ReproHum #0087-01: Human Evaluation Reproduction Report for Generating Fact Checking Explanations
Tyler Loakman, Chenghua Lin
TL;DR
This work presents a partial reproduction of Generating Fact Checking Explanations within the ReproHum framework to assess the reproducibility of human evaluation in NLP. It focuses on the Coverage criterion, re-analyzing 40 inputs across a gold standard and two model explanations with three evaluators. The findings show patterns similar to the original study, with the Explain-MT model outperforming Explain-Extr and gold explanations often strong, and a significant but imperfect alignment with the original results (Spearman ρ = 0.524, Pearson r = 0.541, p < 0.01).

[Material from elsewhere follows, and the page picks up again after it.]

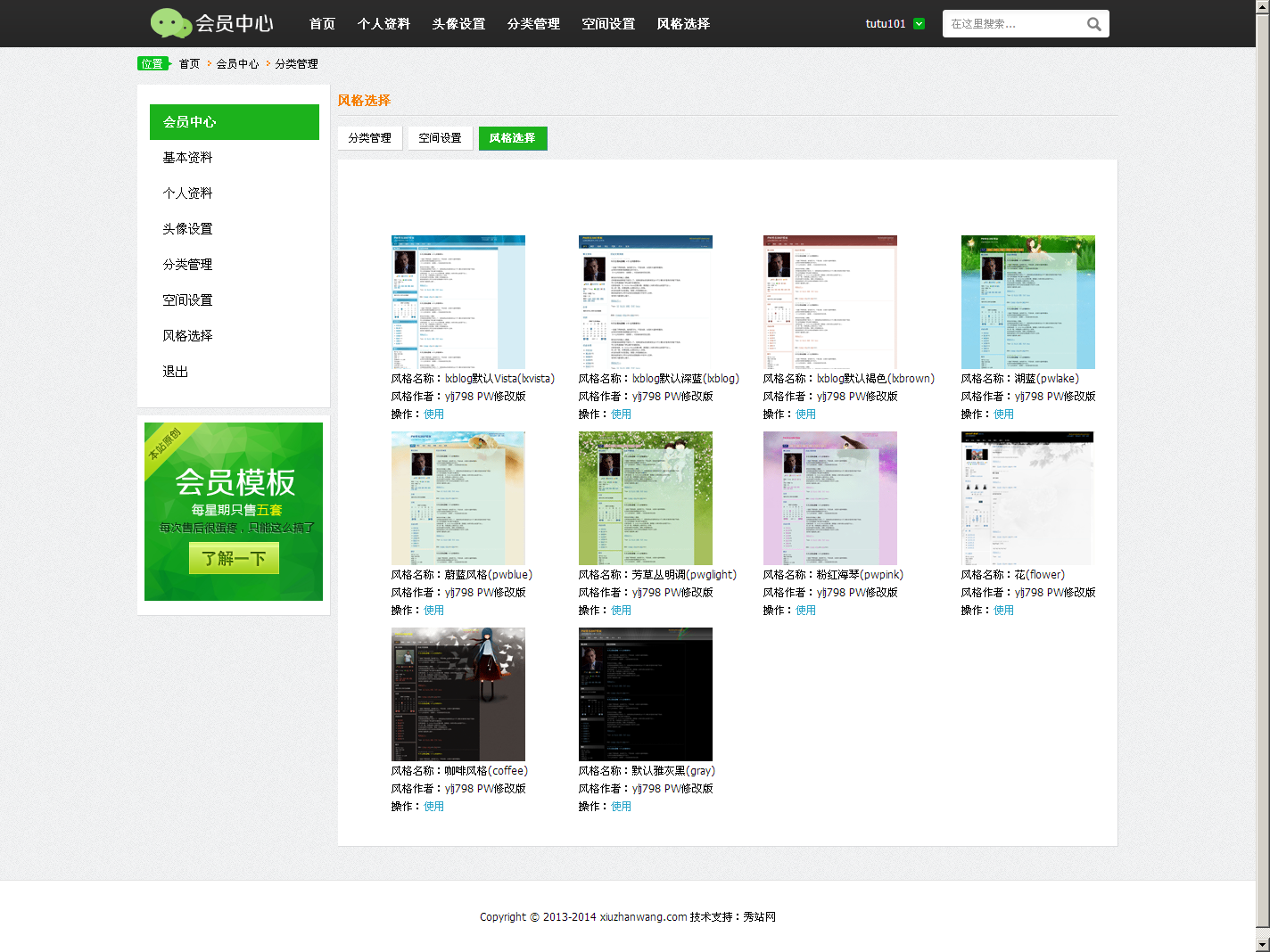Viewport: 1270px width, 952px height.
Task: Click the search magnifier icon
Action: pos(1093,24)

Overall, the reproduction supports the original conclusions about the efficacy of jointly trained explanation generation while highlighting variability due to small evaluator panels and the single-evaluation focus. These results underscore the value of reproduction efforts for validating NLP explainability studies and the ongoing need for robust human evaluation methodologies.
Abstract
This paper presents a partial reproduction of Generating Fact Checking Explanations by Anatanasova et al (2020) as part of the ReproHum element of the ReproNLP shared task to reproduce the findings of NLP research regarding human evaluation. This shared task aims to investigate the extent to which NLP as a field is becoming more or less reproducible over time. Following the instructions provided by the task organisers and the original authors, we collect relative rankings of 3 fact-checking explanations (comprising a gold standard and the outputs of 2 models) for 40 inputs on the criteria of Coverage. The results of our reproduction and reanalysis of the original work's raw results lend support to the original findings, with similar patterns seen between the original work and our reproduction. Whilst we observe slight variation from the original results, our findings support the main conclusions drawn by the original authors pertaining to the efficacy of their proposed models.